Understanding the forces that direct cell fate is a central goal of biology. Many fundamental questions remain unanswered and vast tracts of vertebrate development are almost completely unexplored. What are the developmental origins and lineage relationships of cell types? What, where, and when are the key molecular events that underlie cell fate transitions? These questions remain unanswered as we lack the technology to map cell fate in both high-throughput and high-resolution. The overall objective of the proposed work is to develop and apply novel technologies that track and translate the cell fate forces into human-decipherable recordings. Our proposal combines innovative use of new CRISPR systems, molecular recording technologies, and improvements to our established lineage tracing technology to reconstruct high accuracy, annotated lineage trees. We will apply these cell fate technologies in mouse embryonic stem cells (mESCs), where we will track differentiation into various progeny cells, generating both transcriptional and lineage maps describing the probabilistic relationship between intestinal cell types at high-resolution. We will then expand these systems into recording mouse lines, where both molecular and lineage recordings can be captured from terminally differentiated cells. In aggregate, the resulting high-resolution lineage maps and tools will provide new insight into the plasticity of cell fate, and these recording mouse lines will be a valuable resource to the biomedical community. We believe these trailblazing technologies will ultimately spur the development of novel fate modulators with application to human disease.

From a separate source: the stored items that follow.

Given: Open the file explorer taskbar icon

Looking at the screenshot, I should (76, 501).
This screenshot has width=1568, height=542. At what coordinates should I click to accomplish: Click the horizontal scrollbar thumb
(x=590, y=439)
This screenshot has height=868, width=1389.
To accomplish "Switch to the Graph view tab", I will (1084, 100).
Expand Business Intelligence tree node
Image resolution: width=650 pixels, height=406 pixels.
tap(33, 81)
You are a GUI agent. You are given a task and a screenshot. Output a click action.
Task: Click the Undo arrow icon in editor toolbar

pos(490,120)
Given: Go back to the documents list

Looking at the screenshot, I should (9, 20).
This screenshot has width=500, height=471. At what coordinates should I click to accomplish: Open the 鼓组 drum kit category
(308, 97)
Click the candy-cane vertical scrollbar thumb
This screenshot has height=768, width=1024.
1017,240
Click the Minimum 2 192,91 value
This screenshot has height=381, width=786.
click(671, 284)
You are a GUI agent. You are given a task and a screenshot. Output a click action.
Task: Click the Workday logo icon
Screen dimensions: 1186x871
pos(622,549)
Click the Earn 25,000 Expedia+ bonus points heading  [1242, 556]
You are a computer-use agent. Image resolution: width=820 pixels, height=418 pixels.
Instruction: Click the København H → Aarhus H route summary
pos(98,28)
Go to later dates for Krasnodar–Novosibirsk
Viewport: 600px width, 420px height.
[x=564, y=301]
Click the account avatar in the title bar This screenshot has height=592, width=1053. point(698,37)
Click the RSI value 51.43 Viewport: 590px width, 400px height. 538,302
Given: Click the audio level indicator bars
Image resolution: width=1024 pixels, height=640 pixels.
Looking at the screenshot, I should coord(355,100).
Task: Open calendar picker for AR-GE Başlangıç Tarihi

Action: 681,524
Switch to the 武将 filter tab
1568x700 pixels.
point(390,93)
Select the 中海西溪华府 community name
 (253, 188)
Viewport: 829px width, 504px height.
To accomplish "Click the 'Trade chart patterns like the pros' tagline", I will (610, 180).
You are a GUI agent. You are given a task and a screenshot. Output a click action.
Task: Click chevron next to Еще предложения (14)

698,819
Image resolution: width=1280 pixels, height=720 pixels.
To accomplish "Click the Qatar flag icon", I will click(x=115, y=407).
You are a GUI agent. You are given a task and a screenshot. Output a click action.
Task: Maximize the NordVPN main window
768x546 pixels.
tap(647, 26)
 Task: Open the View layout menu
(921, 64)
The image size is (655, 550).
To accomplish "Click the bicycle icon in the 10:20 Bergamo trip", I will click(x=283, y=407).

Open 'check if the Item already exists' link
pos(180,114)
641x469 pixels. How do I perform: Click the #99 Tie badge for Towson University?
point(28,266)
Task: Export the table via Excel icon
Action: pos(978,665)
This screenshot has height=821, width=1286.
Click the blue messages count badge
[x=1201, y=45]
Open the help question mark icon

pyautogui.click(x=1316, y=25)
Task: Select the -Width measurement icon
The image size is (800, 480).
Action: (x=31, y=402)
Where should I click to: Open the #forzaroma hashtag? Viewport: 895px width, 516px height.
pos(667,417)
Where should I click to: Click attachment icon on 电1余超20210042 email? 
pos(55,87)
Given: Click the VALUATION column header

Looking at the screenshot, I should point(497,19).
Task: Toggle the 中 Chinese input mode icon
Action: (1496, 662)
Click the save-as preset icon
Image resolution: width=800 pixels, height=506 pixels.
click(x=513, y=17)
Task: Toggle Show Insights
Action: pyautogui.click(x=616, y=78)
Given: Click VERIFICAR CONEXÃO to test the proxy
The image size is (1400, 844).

Development starts from a single transformed cell, which ultimately divides into a mix of cells with many unique roles in the body. It’s hard to fully understand this process as we currently do not have a global cell fate map that describes this process. Here we propose inroads towards such a map, using improved versions of our CRISPR lineage tracing approach with molecular recording technologies to track cell fate. We will create these maps in generated mouse lines, providing new insight into how cellular roles are chosen and how overlapping cellular programs shape diverse tissues and organs.